The realization hit harder than the ropes. I wriggled—just to prove I could—but numb fingers barely twitched against their bindings. My toes slid across linoleum slick with condensation from my own sweat, damp socks finding no purchase. The blindfold pressed deeper with every frantic head shake, the padding swallowing sound until my own whimpers seemed distant, underwater.
Something creaked above me—a pipe? A loose floorboard?—and I froze mid-struggle, breath hitching. The ropes hadn’t budged; if anything, the chest harness seemed tighter, the fibers now etching themselves into my ribs with each shallow inhale. My bladder pulsed a warning. I clenched my thighs together, the motion making the chair groan. The iron ring anchoring my ankles hadn’t so much as squeaked.
A drop of sweat slid down my temple, tracing the curve of my cheekbone before soaking into the blindfold’s padding. The air smelled like moldy bread and industrial cleaner—like the school janitor’s closet after half-term. Distant traffic hummed through the walls, too rhythmic to be accidental. A highway?

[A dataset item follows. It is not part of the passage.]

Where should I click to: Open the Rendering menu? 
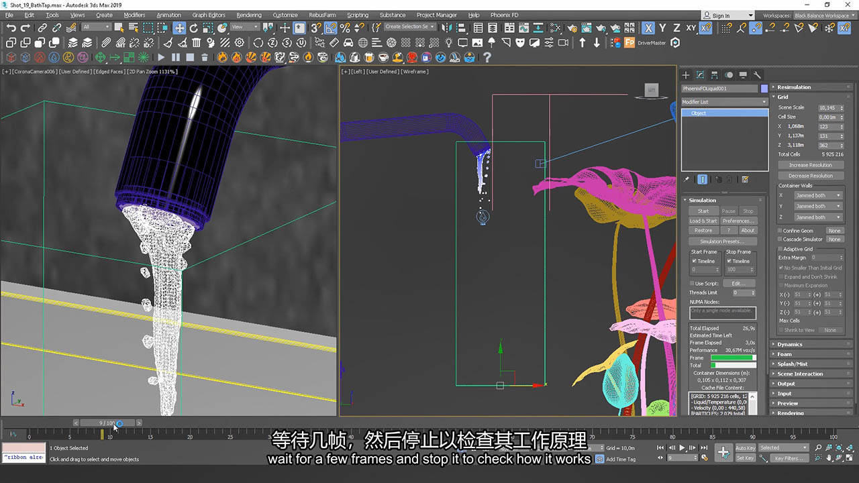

My tongue pushed uselessly at the gag, the rubber ridges imprinting themselves on the roof of my mouth. Saliva pooled under my tongue, thick and metallic.
My little finger twitched slightly—just a millimeter—but the rope it found didn’t budge. The rope crossing my chest creaked when I arched my back, the fibers biting deeper into my ribs. A high whine escaped around the gag, lost in the dripping of a distant tap. My toes curled inside damp socks, sliding against linoleum slick with condensation. The iron ring anchoring my ankles felt colder now, leeching heat through my socks.
The blindfold muffled sound oddly—my own breathing sounded underwater. Somewhere to my left, pipes groaned inside walls. I strained to listen past the rasp of rope against wood. A car passed outside—close enough to rattle the window frames—then silence again, heavier than before. My tongue pressed ridges into the gag’s rubber surface, mapping its imperfections like Braille. The taste of industrial cleaner lingered, mingling with the sour tang of panic.